“Datang kepada Allah dengan hati yang terbuka agar kita siap dibentuk oleh sabda-Nya.”
Allah yang Maha Rahim, kami datang kepada-Mu dengan hati yang tulus. Meski sering kali kami pun seperti orang Saduki dalam Injil: Kami datang kepada-Mu dengan pertanyaan, tapi sebenarnya kami sudah mempunyai jawaban sendiri. Kami berdoa, tapi tidak sungguh mendengarkan kehendak-Mu; sebaliknya, kami ingin Engkau mendengar dan menyetujui kehendak kami… Ampunilah kami, ya, Bapa.

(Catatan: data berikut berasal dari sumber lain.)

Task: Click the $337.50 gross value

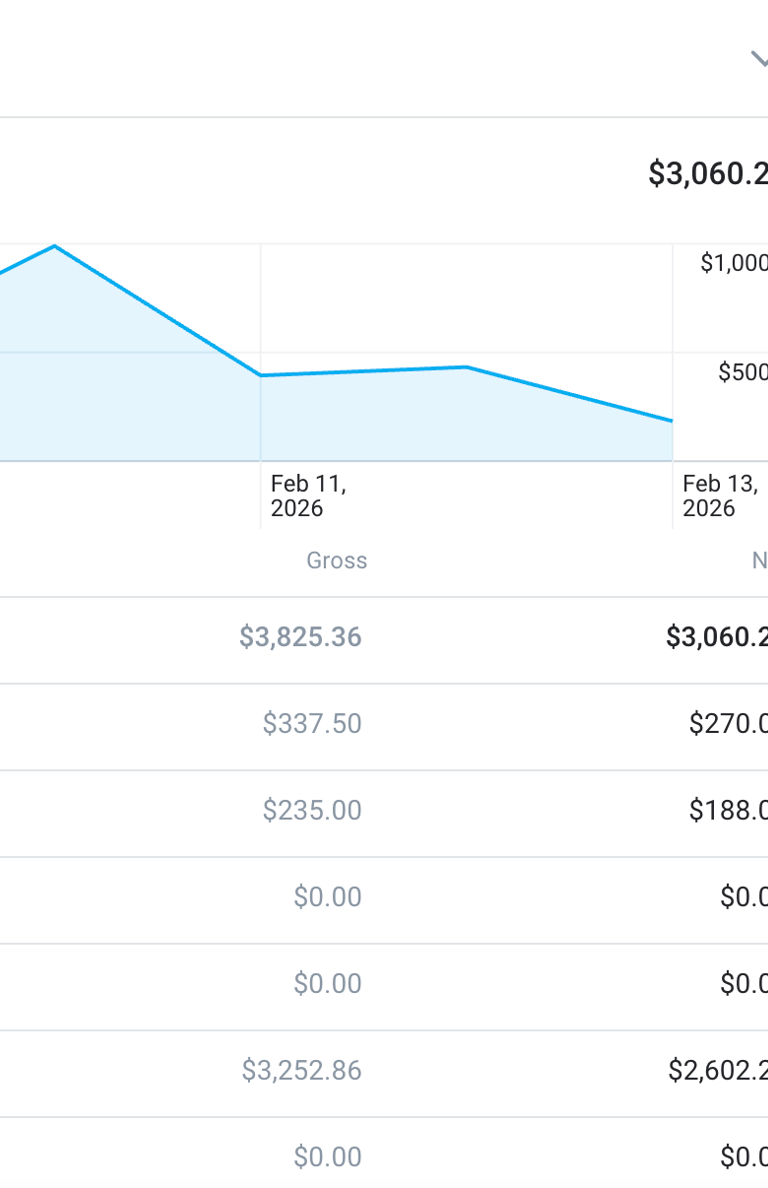Action: pos(312,723)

Ajar kami untuk datang kepada-Mu dengan hati yang terbuka, siap dibentuk oleh Sabda-Mu dan bukan oleh pendapat kami sendiri.
Terima kasih karena melalui Putra-Mu, Engkau menyatakan, bahwa Engkau adalah Allah orang hidup, bukan Allah orang mati. Ketika dunia berbicara tentang akhir, Engkau berbicara tentang kehidupan yang baru. Kami melihat kubur, Engkau perlihatkan kebangkitan.

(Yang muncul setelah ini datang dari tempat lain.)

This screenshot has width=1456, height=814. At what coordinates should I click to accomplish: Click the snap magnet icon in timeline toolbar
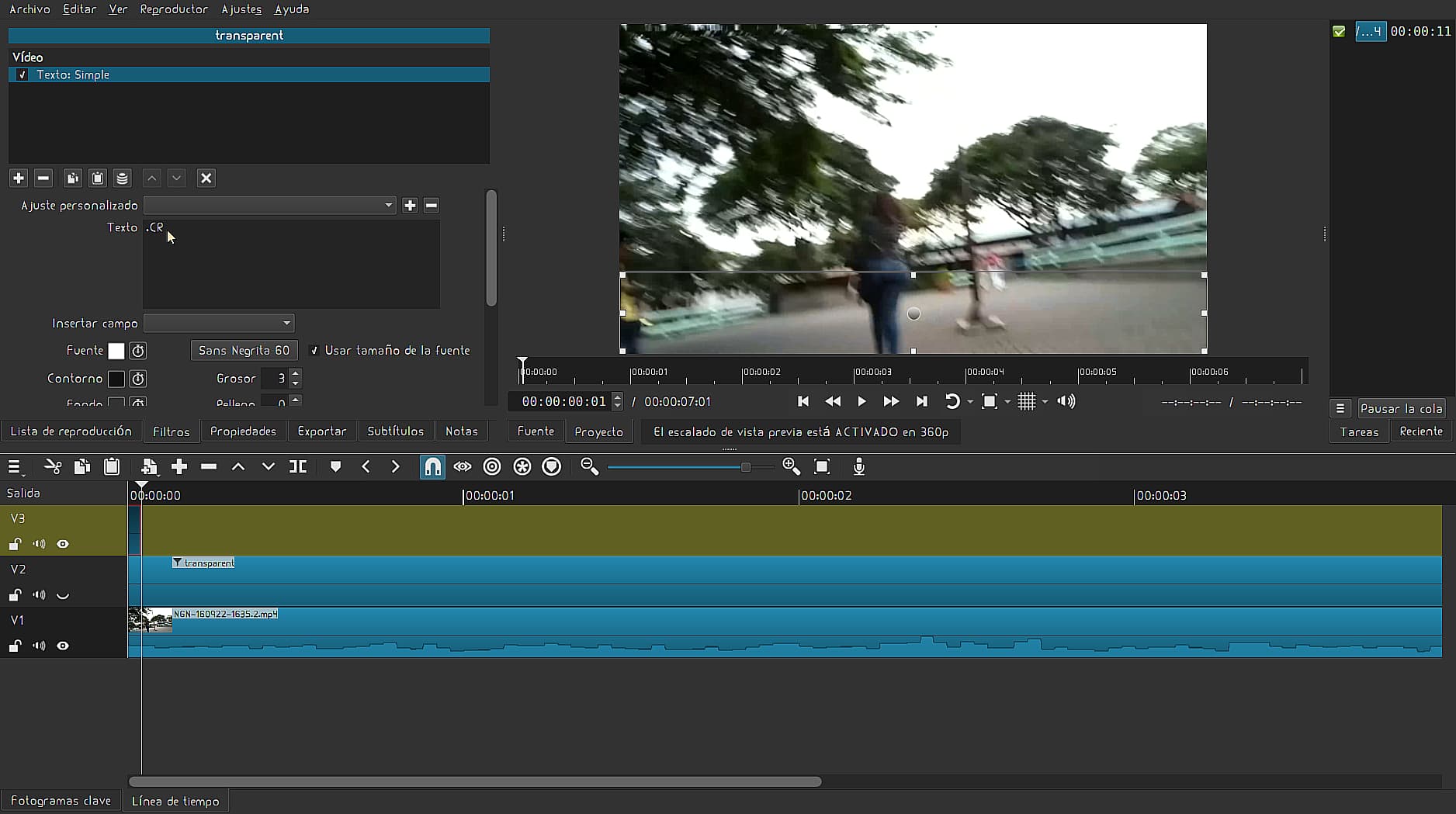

Hari ini kami serahkan kepada-Mu segala ketakutan, kekhawatiran, dan ketidakpastian yang ada dalam hidup kami. Teguhkan kami dengan Roh Kudus-Mu, Roh yang memberi kekuatan, kasih, dan kebijaksanaan.
Seperti St. Paulus, bantulah kami semakin mengenal Yesus secara pribadi. Bukan sekadar tahu tentang Dia, tapi sungguh mengenal-Nya sebagai Sahabat, Juru Selamat, dan Tuhan hidup kami.
Melalui teladan St. Charles Lwanga dan para Martir Uganda, berilah kami keberanian untuk tetap setia kepada-Mu dalam segala keadaan. Ketika iman kami diuji dan mengikuti-Mu terasa sulit, mampukan kami untuk tetap memilih Kristus.
Biarlah kami hidup sebagai anak-anak kebangkitan: membawa harapan di tengah keputusasaan,
kasih di tengah kebencian, dan membawa terang Kristus di tengah kegelapan dunia.
Demi Kristus, Tuhan kami. Amin.
HD
(Bapak Herman Dominic dari Paroki Annunciation Church, Arcadia, di Keuskupan Agung Los Angeles, IC-ADLA)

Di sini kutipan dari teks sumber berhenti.